───── Passage to read ─────

David Maura: Thanks, Bob.
Operator: Our next question comes from Chris Carey with Wells Fargo. Your line is open.
Christopher Carey: Hi. Good morning.
David Maura: Good morning, Chris.
Christopher Carey: Jeremy, can you perhaps be a bit more specific about the Q1 headwind that you’re looking at? Yes, I guess I’m even looking at the Q4 delivery and appliances. And if I just annualize that going forward, which I know — there’s seasonality in that business, but I’m getting to potentially an EBITDA that is already in line with your guidance just based on that business alone. So is that business is going to take a real step back to Q1? The other businesses as well. I appreciate the commentary on Q1 and the full year, but any sort of like specificity would be helpful.

───── Entries supplied ─────

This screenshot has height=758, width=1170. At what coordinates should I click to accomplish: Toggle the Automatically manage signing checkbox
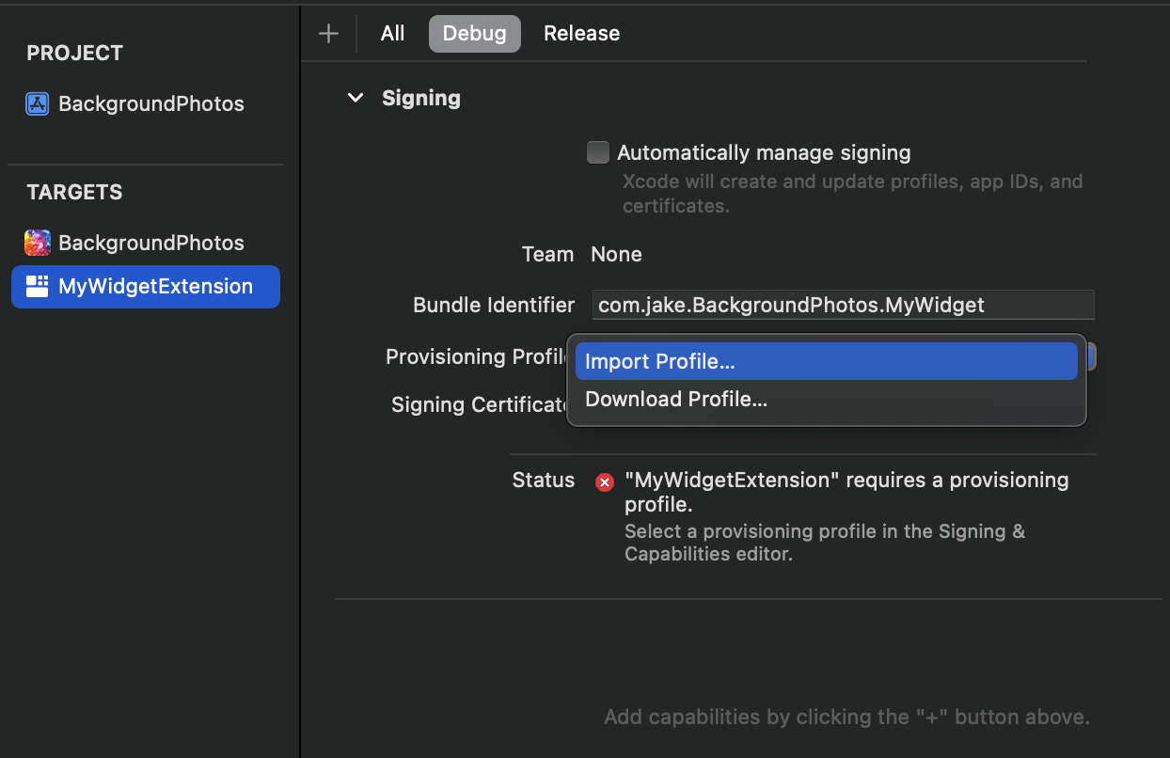pyautogui.click(x=598, y=152)
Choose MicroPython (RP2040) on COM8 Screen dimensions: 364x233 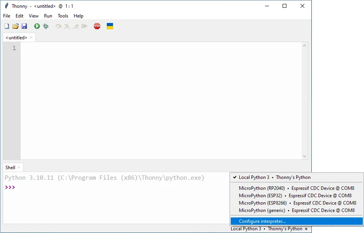click(x=296, y=188)
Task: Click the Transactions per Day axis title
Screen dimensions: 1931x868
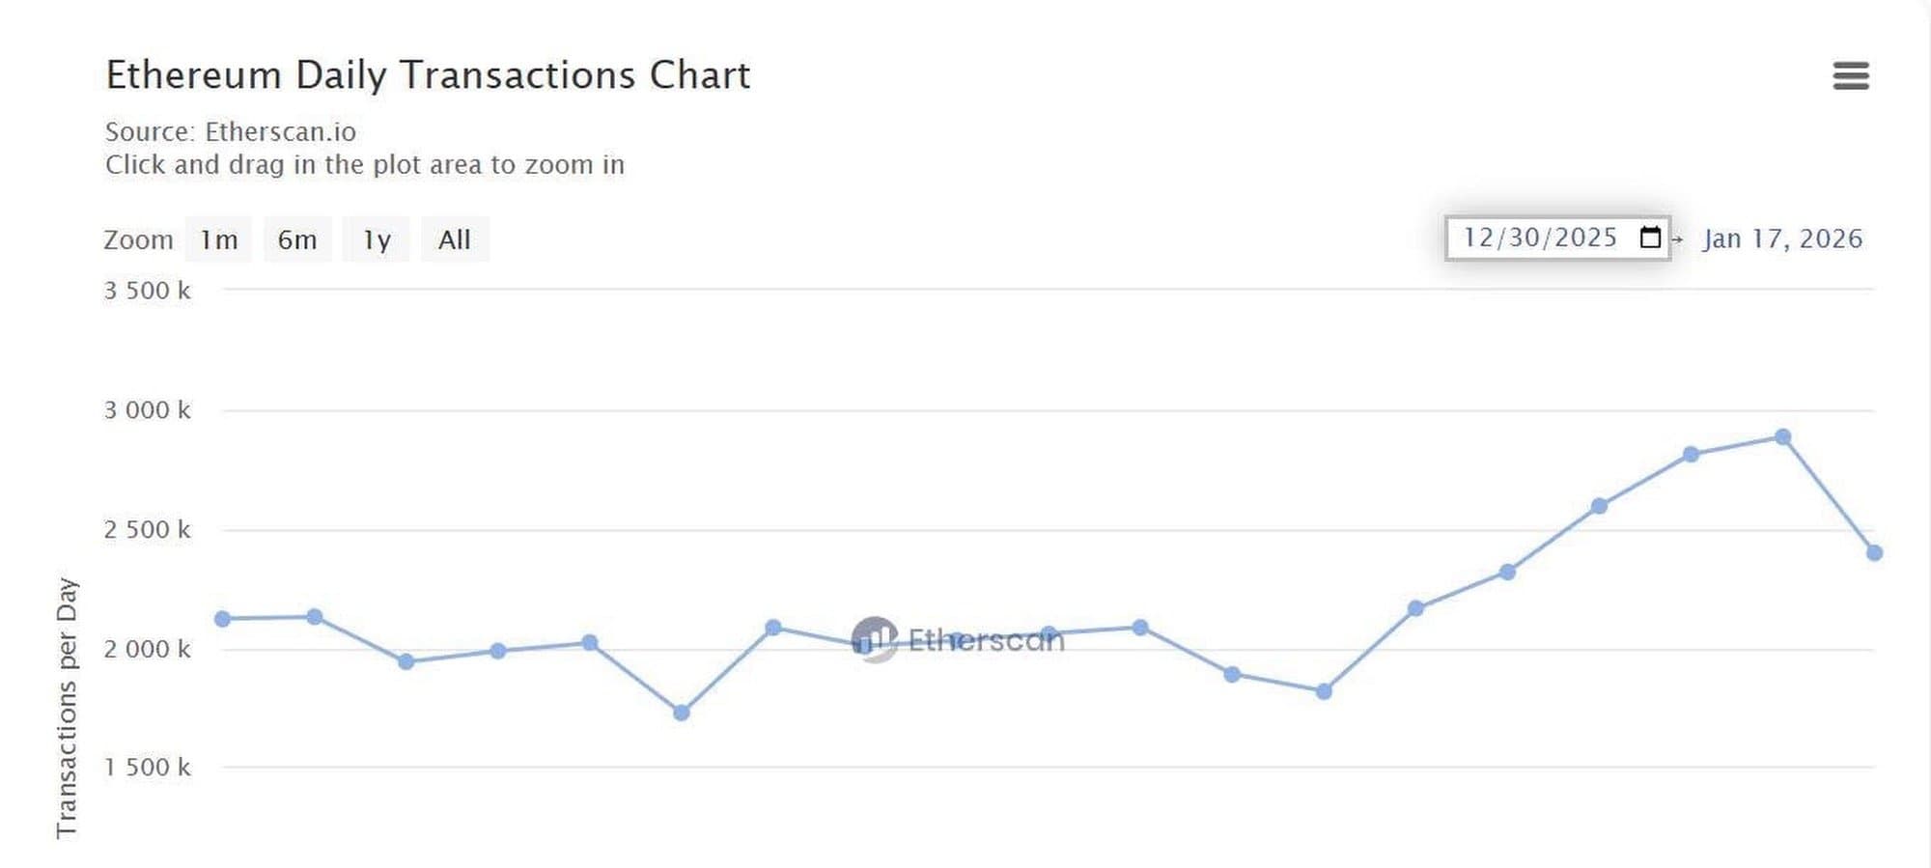Action: tap(67, 708)
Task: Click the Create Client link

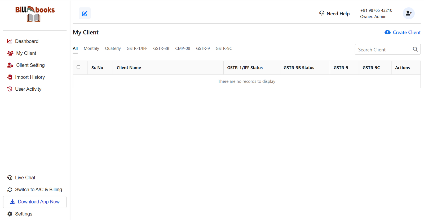Action: click(x=406, y=32)
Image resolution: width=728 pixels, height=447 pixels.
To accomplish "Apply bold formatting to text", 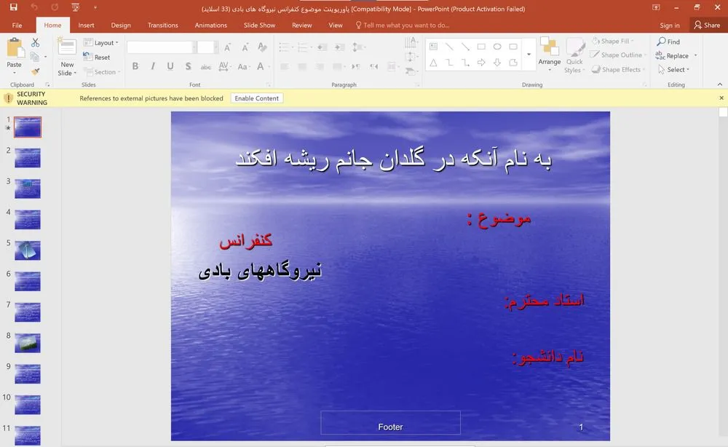I will [135, 66].
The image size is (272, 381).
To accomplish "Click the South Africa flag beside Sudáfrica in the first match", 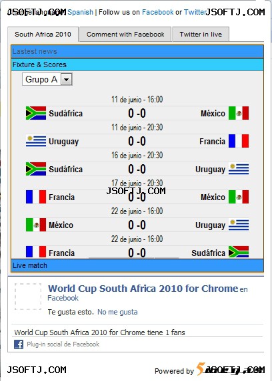I will click(36, 113).
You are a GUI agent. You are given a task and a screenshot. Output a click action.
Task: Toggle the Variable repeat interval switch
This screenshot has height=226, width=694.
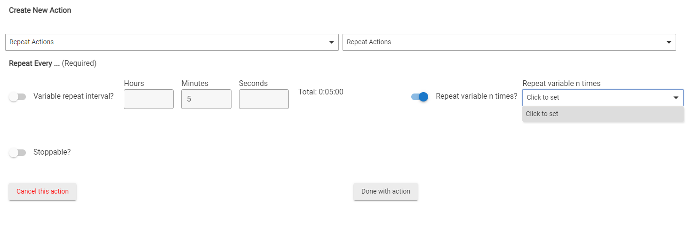click(x=17, y=97)
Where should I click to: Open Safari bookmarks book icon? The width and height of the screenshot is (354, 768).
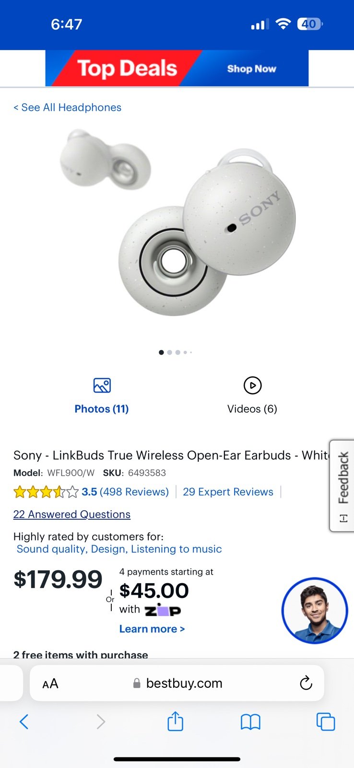click(x=250, y=721)
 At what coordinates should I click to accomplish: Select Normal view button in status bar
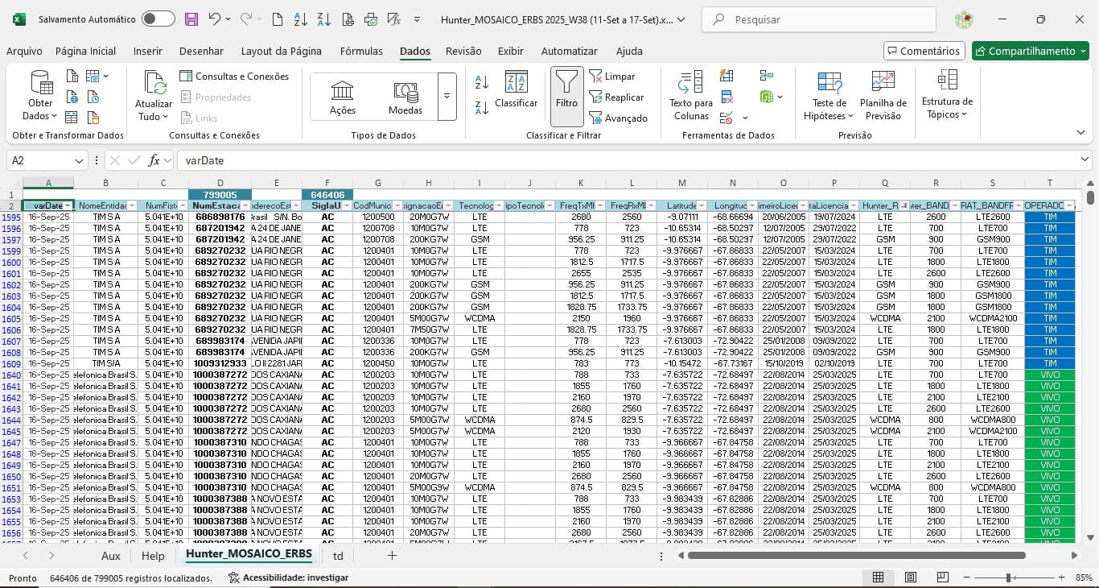pyautogui.click(x=879, y=578)
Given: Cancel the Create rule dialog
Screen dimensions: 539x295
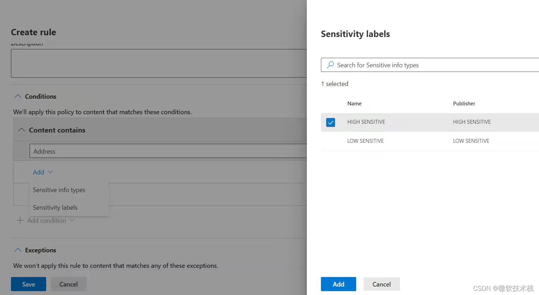Looking at the screenshot, I should pyautogui.click(x=68, y=284).
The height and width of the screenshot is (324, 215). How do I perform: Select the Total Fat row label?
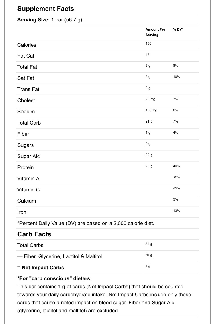click(27, 67)
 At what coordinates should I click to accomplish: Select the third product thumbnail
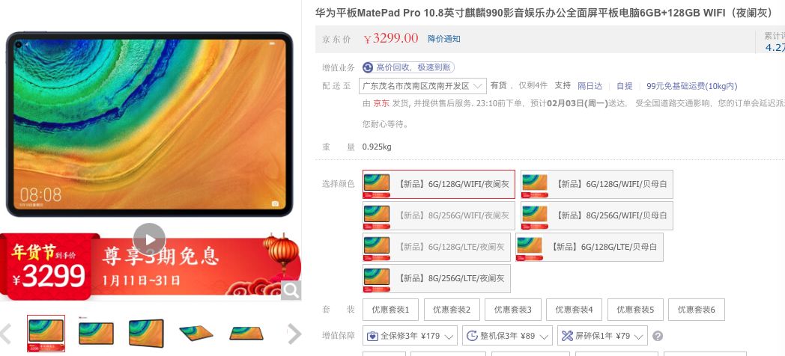point(146,334)
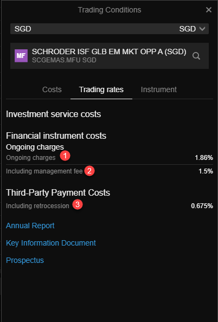Click the purple MF fund icon
218x322 pixels.
21,56
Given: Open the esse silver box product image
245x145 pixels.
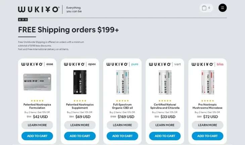Looking at the screenshot, I should click(37, 82).
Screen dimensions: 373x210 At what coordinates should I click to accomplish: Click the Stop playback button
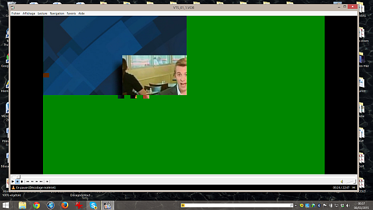22,181
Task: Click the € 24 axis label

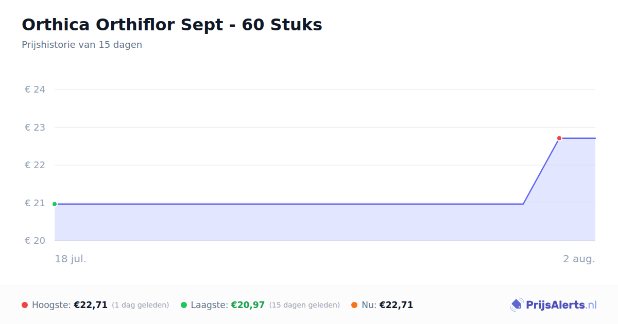Action: 35,89
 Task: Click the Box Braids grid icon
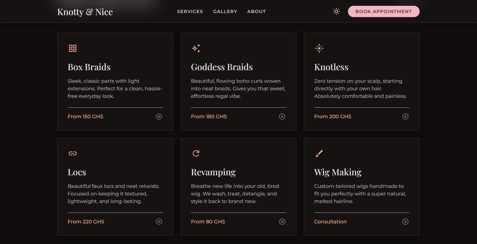pyautogui.click(x=73, y=48)
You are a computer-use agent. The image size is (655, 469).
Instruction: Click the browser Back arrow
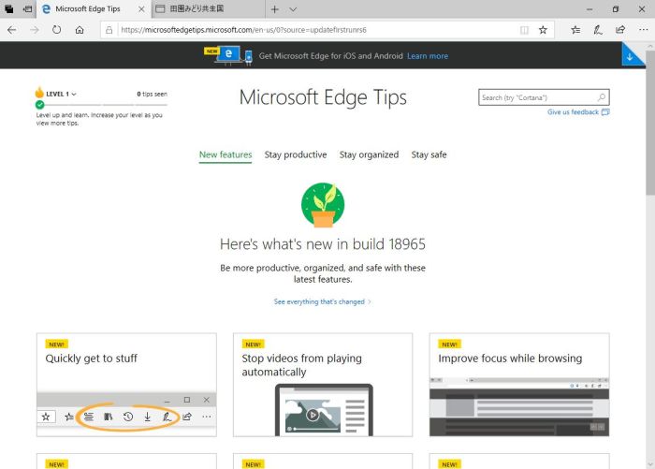[11, 30]
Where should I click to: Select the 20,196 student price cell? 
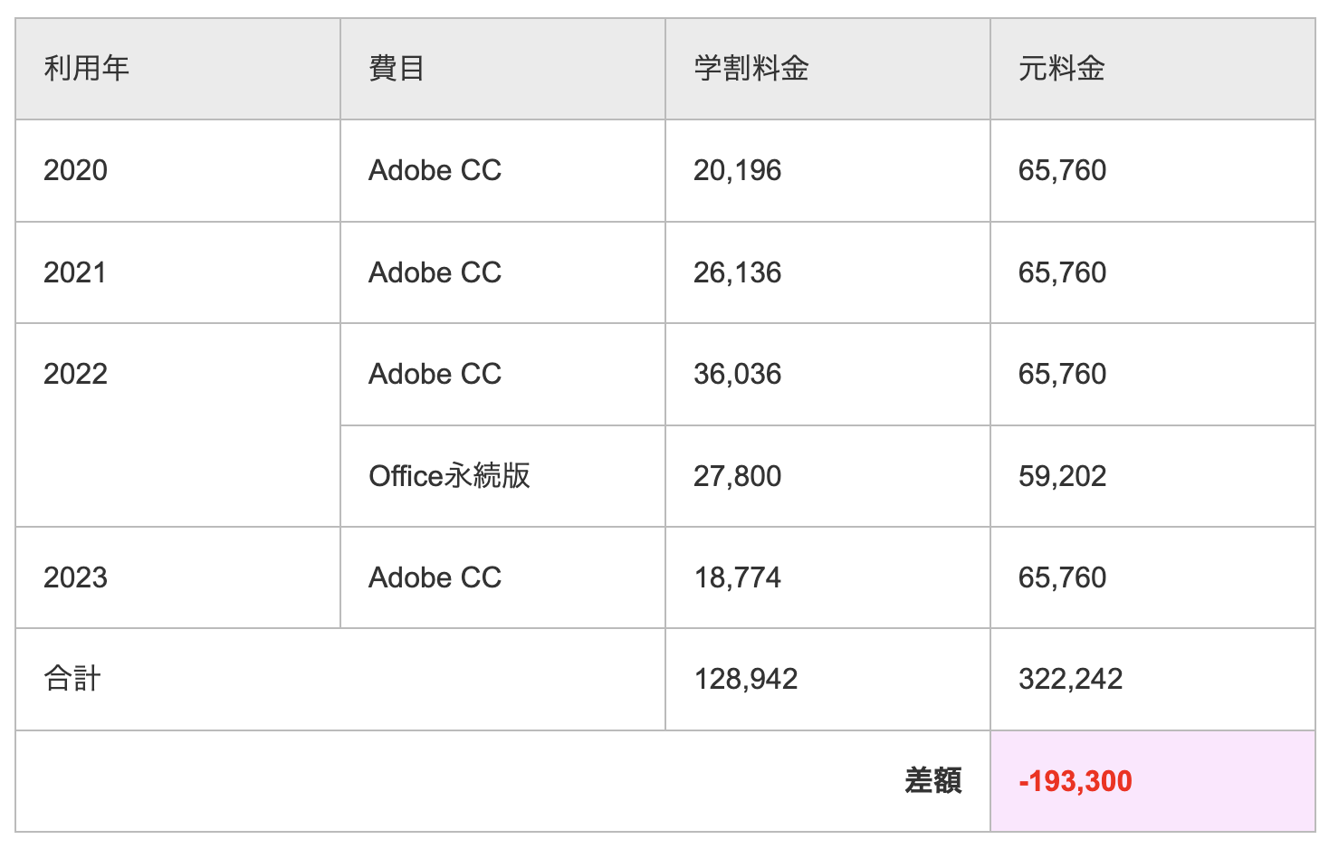click(737, 170)
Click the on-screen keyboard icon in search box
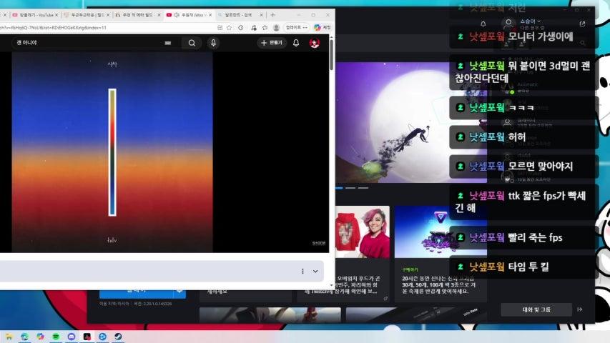This screenshot has height=343, width=610. (x=167, y=43)
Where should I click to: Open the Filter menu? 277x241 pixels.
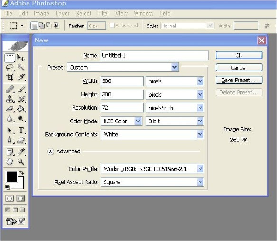[103, 13]
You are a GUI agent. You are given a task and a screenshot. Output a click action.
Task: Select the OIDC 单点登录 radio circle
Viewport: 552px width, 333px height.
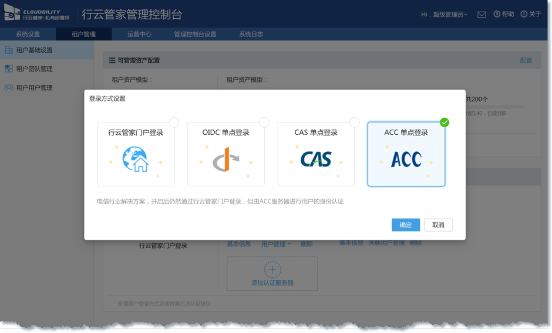point(264,123)
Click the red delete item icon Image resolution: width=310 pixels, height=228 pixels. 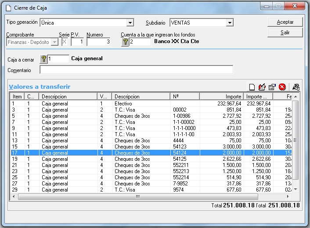[x=282, y=87]
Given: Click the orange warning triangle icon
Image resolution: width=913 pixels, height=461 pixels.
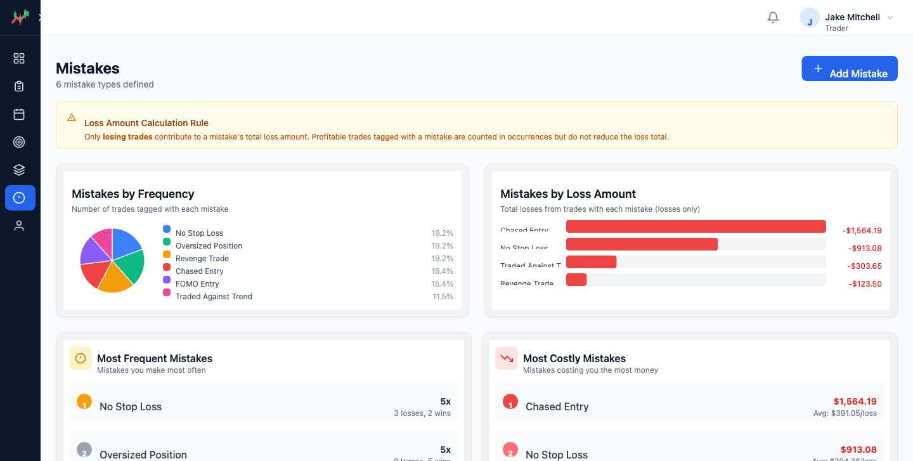Looking at the screenshot, I should (72, 117).
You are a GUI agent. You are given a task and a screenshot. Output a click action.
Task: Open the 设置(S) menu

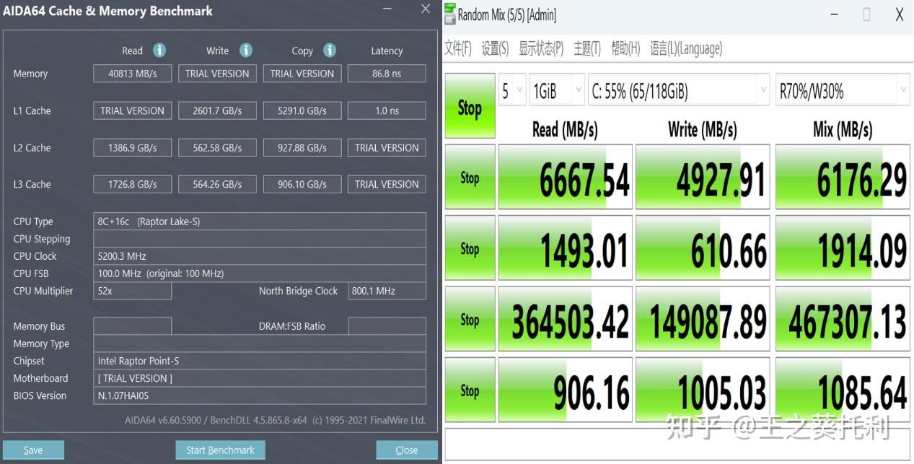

─────

What is being asked -
Return the earnings call transcript excerpt from above word for word, in full.

Answer box -
David Maura: Thanks, Bob.
Operator: Our next question comes from Chris Carey with Wells Fargo. Your line is open.
Christopher Carey: Hi. Good morning.
David Maura: Good morning, Chris.
Christopher Carey: Jeremy, can you perhaps be a bit more specific about the Q1 headwind that you’re looking at? Yes, I guess I’m even looking at the Q4 delivery and appliances. And if I just annualize that going forward, which I know — there’s seasonality in that business, but I’m getting to potentially an EBITDA that is already in line with your guidance just based on that business alone. So is that business is going to take a real step back to Q1? The other businesses as well. I appreciate the commentary on Q1 and the full year, but any sort of like specificity would be helpful.